• [TASK DIRECTIONS]
Search the records for "submenu" and copy each line that holds it.

• [DATASET ENTRIES]
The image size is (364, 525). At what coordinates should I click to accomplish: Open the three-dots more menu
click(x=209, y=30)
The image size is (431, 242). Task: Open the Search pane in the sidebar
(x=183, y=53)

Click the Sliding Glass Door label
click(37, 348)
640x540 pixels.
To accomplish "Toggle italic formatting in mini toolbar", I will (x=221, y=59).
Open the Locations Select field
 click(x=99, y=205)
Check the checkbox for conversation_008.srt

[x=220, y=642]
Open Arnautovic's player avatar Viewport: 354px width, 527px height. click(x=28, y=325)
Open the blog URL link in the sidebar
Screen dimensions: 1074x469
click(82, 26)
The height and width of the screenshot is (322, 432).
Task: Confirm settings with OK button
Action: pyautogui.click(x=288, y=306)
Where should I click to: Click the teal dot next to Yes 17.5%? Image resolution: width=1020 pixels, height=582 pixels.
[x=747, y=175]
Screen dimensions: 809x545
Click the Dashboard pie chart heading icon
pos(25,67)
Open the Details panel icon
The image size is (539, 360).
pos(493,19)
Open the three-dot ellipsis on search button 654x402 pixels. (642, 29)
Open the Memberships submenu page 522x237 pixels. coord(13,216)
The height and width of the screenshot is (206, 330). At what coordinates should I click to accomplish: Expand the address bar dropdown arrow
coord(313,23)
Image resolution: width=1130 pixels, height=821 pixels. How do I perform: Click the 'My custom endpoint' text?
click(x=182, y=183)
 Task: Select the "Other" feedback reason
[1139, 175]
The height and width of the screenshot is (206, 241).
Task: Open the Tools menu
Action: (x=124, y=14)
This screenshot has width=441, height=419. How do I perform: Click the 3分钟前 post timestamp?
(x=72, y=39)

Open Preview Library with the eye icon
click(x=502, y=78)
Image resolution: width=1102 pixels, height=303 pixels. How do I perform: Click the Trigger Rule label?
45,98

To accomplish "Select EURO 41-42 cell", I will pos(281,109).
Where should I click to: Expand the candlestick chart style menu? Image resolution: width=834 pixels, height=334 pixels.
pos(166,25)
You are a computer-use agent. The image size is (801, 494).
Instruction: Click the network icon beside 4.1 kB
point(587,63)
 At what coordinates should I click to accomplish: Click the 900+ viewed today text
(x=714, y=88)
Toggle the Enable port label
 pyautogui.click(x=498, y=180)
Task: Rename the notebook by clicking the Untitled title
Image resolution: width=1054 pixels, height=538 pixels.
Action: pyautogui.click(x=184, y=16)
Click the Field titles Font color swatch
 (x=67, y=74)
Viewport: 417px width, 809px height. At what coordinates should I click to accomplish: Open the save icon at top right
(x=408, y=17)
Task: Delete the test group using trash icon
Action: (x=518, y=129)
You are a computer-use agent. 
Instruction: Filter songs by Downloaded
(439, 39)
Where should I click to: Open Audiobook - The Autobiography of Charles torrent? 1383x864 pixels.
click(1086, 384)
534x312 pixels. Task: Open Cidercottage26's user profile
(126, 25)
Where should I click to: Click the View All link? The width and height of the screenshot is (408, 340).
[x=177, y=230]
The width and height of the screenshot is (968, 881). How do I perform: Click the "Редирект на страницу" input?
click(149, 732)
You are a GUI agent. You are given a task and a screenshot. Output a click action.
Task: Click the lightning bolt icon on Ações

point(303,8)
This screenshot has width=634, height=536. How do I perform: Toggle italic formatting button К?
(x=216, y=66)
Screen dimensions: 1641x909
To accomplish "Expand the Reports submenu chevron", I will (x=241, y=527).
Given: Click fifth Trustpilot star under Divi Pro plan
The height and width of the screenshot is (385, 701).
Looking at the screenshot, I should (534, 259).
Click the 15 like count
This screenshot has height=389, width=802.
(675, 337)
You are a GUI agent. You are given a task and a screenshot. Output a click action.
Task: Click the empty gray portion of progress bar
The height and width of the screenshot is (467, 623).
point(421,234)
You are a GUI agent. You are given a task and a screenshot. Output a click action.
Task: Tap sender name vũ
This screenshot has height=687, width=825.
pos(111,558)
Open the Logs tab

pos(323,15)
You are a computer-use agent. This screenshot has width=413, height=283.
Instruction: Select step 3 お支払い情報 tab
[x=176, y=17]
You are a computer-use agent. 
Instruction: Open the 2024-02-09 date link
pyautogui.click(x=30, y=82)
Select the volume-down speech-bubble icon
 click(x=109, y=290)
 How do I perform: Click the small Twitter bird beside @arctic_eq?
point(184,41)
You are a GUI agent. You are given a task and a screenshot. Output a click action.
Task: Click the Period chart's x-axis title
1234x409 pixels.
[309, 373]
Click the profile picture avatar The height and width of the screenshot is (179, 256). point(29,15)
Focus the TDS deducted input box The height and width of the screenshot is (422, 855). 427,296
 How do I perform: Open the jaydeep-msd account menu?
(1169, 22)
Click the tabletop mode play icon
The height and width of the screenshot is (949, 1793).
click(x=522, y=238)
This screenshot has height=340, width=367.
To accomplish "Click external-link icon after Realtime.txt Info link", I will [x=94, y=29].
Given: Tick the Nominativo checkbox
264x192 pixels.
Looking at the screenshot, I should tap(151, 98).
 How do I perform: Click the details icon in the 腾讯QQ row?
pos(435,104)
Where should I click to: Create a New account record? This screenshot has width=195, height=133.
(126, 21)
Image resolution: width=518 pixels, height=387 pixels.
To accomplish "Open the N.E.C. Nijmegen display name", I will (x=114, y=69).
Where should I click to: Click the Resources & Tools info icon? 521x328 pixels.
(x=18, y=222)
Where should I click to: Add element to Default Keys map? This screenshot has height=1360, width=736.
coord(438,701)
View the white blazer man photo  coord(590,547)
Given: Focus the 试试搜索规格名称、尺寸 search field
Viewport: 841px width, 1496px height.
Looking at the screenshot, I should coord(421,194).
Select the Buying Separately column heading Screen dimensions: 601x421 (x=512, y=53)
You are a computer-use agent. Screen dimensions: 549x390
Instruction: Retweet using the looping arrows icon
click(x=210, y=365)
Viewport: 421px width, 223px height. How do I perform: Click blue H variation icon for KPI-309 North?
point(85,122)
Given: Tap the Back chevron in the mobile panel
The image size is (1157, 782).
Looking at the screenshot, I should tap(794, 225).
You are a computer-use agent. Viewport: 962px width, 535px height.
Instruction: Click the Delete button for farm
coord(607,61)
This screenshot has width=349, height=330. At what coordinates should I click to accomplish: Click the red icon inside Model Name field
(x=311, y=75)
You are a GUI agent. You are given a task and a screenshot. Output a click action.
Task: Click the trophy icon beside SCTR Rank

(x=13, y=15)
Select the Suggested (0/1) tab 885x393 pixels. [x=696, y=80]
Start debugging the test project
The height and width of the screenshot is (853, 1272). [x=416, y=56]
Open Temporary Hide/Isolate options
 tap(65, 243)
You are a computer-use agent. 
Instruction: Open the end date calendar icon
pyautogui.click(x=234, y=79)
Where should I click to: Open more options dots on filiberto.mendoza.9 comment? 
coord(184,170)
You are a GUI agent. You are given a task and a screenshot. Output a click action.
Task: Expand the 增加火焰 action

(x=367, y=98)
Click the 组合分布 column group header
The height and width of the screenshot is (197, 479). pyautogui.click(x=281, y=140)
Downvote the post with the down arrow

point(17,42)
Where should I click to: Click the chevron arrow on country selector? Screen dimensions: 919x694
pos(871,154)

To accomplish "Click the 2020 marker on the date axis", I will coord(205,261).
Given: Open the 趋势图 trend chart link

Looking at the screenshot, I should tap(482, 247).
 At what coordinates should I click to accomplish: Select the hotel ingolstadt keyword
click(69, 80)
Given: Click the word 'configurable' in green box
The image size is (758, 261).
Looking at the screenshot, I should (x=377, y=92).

• [ANSWER SECTION]
Open the Memberships submenu page 522x237 pixels. coord(13,216)
To accomplish "Expand the Reports submenu chevron", I will (x=241, y=527).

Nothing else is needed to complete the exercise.